A UPnP AV music server.
MinimServer is a UPnP AV music server with a number of innovative features that make it easier to organize and explore your music collection. If you have a network music player that supports the UPnP AV standards (see this page), you'll get much more from your music collection if you're using MinimServer as your music server software.
Enjoying your digital music collection isn't just about getting excellent sound quality. As your collection grows, it's important to have a convenient way to find the music that you want to play. Browsing a digital music collection is very different from having your CDs on a shelf or in a rack and finding the one that you want by remembering its position! Instead, you'll be looking at your collection on a computer or a hand-held device such as an iPod or iPad (or the Android equivalent). Choosing the right music software can make a big difference to how easy it is to find and select music, especially if your music collection is large or contains classical music.

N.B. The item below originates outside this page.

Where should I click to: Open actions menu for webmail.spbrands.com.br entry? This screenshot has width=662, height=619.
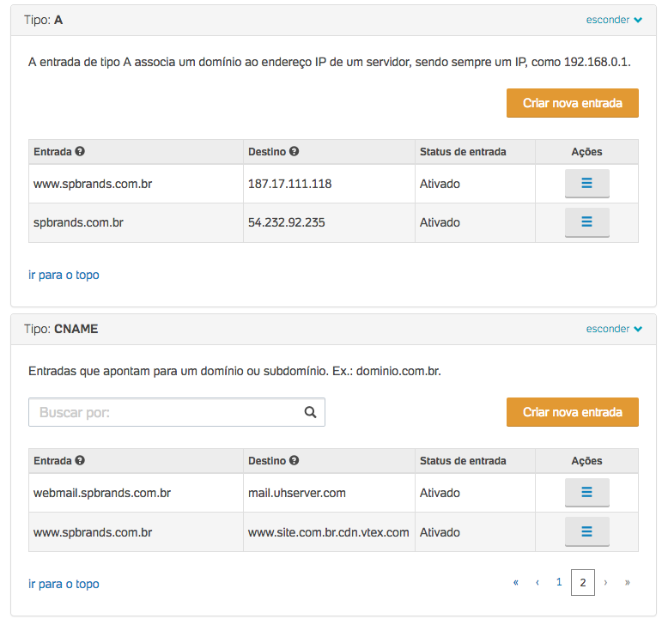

When you browse your music collection looking for music to play, you're narrowing down your choice from all the music in your collection through a series of smaller selections until you decide on a specific piece of music. With most music servers, you're limited to going through these selection steps in a given order with a small number of variations such as Album/Track and Artist/Album/Track. This simple approach doesn't work well for songs with multiple artists, or for albums that have a mixture of tracks by different artists.
Intelligent Browsing in MinimServer allows you to make any combination of selections in any order. For example, you could search for a violin concerto by artist, then composer, then conductor, then orchestra, then album. Alternatively, you could search first by composer, then select violin concertos, then artist, then orchestra, then conductor (or any other order of selection). At each step you see all the music that matches your previous selections.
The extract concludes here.